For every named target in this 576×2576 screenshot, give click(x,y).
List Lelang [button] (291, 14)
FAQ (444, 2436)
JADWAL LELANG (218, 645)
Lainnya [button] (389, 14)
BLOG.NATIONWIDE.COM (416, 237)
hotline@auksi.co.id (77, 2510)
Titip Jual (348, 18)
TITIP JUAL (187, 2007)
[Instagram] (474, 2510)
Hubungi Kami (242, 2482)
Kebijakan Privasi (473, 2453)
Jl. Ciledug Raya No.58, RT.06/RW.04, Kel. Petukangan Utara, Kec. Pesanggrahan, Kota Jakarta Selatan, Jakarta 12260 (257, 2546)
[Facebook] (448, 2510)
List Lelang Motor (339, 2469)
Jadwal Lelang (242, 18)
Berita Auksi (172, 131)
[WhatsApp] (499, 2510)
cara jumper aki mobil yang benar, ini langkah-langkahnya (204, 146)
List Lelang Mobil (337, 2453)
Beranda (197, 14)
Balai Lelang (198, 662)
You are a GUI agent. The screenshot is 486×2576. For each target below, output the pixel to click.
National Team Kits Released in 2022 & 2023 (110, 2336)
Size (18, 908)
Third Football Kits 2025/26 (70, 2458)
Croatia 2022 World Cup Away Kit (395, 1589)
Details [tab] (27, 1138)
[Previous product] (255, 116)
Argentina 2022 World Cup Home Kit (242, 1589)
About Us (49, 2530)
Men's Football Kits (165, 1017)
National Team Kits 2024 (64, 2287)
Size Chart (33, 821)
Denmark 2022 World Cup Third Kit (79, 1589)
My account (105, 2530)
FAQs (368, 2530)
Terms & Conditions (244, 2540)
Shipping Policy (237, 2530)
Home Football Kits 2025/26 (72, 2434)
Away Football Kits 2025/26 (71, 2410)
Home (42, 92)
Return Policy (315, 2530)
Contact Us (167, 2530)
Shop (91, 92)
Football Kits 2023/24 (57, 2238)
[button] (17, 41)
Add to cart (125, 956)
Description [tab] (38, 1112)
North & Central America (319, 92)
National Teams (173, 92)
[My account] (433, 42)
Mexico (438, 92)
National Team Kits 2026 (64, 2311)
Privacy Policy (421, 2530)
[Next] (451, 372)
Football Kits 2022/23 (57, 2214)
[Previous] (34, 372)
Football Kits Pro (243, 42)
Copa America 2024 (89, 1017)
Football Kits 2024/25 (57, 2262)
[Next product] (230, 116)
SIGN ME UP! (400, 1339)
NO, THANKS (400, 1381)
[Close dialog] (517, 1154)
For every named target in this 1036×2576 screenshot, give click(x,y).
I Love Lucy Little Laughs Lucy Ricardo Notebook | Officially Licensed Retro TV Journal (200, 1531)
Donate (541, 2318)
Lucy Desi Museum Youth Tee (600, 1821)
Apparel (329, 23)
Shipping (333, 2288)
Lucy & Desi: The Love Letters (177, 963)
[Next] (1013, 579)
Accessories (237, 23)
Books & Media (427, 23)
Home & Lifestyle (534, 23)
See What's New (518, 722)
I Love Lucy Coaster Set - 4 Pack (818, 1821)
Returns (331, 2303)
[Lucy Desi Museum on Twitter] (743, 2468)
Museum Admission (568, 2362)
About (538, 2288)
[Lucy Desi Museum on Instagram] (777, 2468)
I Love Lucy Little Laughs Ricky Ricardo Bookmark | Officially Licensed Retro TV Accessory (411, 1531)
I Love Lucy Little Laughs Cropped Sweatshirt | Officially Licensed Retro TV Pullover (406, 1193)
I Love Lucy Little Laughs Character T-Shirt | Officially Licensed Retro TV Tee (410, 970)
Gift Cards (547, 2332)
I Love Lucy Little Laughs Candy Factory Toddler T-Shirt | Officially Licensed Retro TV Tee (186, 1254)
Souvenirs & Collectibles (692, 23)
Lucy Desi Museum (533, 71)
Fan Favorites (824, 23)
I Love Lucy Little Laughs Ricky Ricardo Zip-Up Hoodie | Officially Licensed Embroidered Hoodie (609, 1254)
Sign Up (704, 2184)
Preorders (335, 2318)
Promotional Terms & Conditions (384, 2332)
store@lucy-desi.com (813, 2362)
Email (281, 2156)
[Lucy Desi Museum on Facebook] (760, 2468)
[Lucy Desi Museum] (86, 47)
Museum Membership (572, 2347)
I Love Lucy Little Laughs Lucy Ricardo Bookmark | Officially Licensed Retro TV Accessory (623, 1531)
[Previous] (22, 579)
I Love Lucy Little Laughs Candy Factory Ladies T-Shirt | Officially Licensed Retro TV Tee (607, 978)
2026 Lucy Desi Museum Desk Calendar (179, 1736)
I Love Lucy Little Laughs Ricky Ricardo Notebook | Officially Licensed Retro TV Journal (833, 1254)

+ + + + + + +

• Your goal:
Using the material above, retype every line without altering it.

• Answer to this exercise:
For every named target in this 576×2576 screenshot, give click(x,y).
List Lelang [button] (291, 14)
FAQ (444, 2436)
JADWAL LELANG (218, 645)
Lainnya [button] (389, 14)
BLOG.NATIONWIDE.COM (416, 237)
hotline@auksi.co.id (77, 2510)
Titip Jual (348, 18)
TITIP JUAL (187, 2007)
[Instagram] (474, 2510)
Hubungi Kami (242, 2482)
Kebijakan Privasi (473, 2453)
Jl. Ciledug Raya No.58, RT.06/RW.04, Kel. Petukangan Utara, Kec. Pesanggrahan, Kota Jakarta Selatan, Jakarta 12260 (257, 2546)
[Facebook] (448, 2510)
List Lelang Motor (339, 2469)
Jadwal Lelang (242, 18)
Berita Auksi (172, 131)
[WhatsApp] (499, 2510)
cara jumper aki mobil yang benar, ini langkah-langkahnya (204, 146)
List Lelang Mobil (337, 2453)
Beranda (197, 14)
Balai Lelang (198, 662)
You are a GUI agent. The screenshot is 486×2576. For each target below, output the pixel to click.
National Team Kits Released in 2022 & 2023 (110, 2336)
Size (18, 908)
Third Football Kits 2025/26 (70, 2458)
Croatia 2022 World Cup Away Kit (395, 1589)
Details [tab] (27, 1138)
[Previous product] (255, 116)
Argentina 2022 World Cup Home Kit (242, 1589)
About Us (49, 2530)
Men's Football Kits (165, 1017)
National Team Kits 2024 (64, 2287)
Size Chart (33, 821)
Denmark 2022 World Cup Third Kit (79, 1589)
My account (105, 2530)
FAQs (368, 2530)
Terms & Conditions (244, 2540)
Shipping Policy (237, 2530)
Home Football Kits 2025/26 (72, 2434)
Away Football Kits 2025/26 (71, 2410)
Home (42, 92)
Return Policy (315, 2530)
Contact Us (167, 2530)
Shop (91, 92)
Football Kits 2023/24 (57, 2238)
[button] (17, 41)
Add to cart (125, 956)
Description [tab] (38, 1112)
North & Central America (319, 92)
National Teams (173, 92)
[My account] (433, 42)
Mexico (438, 92)
National Team Kits 2026 (64, 2311)
Privacy Policy (421, 2530)
[Next] (451, 372)
Football Kits 2022/23 (57, 2214)
[Previous] (34, 372)
Football Kits Pro (243, 42)
Copa America 2024 (89, 1017)
Football Kits 2024/25 (57, 2262)
[Next product] (230, 116)
SIGN ME UP! (400, 1339)
NO, THANKS (400, 1381)
[Close dialog] (517, 1154)
For every named target in this 1036×2576 screenshot, give click(x,y).
I Love Lucy Little Laughs Lucy Ricardo Notebook | Officially Licensed Retro TV Journal (200, 1531)
Donate (541, 2318)
Lucy Desi Museum Youth Tee (600, 1821)
Apparel (329, 23)
Shipping (333, 2288)
Lucy & Desi: The Love Letters (177, 963)
[Next] (1013, 579)
Accessories (237, 23)
Books & Media (427, 23)
Home & Lifestyle (534, 23)
See What's New (518, 722)
I Love Lucy Coaster Set - 4 Pack (818, 1821)
Returns (331, 2303)
[Lucy Desi Museum on Twitter] (743, 2468)
Museum Admission (568, 2362)
About (538, 2288)
[Lucy Desi Museum on Instagram] (777, 2468)
I Love Lucy Little Laughs Ricky Ricardo Bookmark | Officially Licensed Retro TV Accessory (411, 1531)
I Love Lucy Little Laughs Cropped Sweatshirt | Officially Licensed Retro TV Pullover (406, 1193)
I Love Lucy Little Laughs Character T-Shirt | Officially Licensed Retro TV Tee (410, 970)
Gift Cards (547, 2332)
I Love Lucy Little Laughs Candy Factory Toddler T-Shirt | Officially Licensed Retro TV Tee (186, 1254)
Souvenirs & Collectibles (692, 23)
Lucy Desi Museum (533, 71)
Fan Favorites (824, 23)
I Love Lucy Little Laughs Ricky Ricardo Zip-Up Hoodie | Officially Licensed Embroidered Hoodie (609, 1254)
Sign Up (704, 2184)
Preorders (335, 2318)
Promotional Terms & Conditions (384, 2332)
store@lucy-desi.com (813, 2362)
Email (281, 2156)
[Lucy Desi Museum on Facebook] (760, 2468)
[Lucy Desi Museum] (86, 47)
Museum Membership (572, 2347)
I Love Lucy Little Laughs Lucy Ricardo Bookmark | Officially Licensed Retro TV Accessory (623, 1531)
[Previous] (22, 579)
I Love Lucy Little Laughs Candy Factory Ladies T-Shirt | Officially Licensed Retro TV Tee (607, 978)
2026 Lucy Desi Museum Desk Calendar (179, 1736)
I Love Lucy Little Laughs Ricky Ricardo Notebook | Officially Licensed Retro TV Journal (833, 1254)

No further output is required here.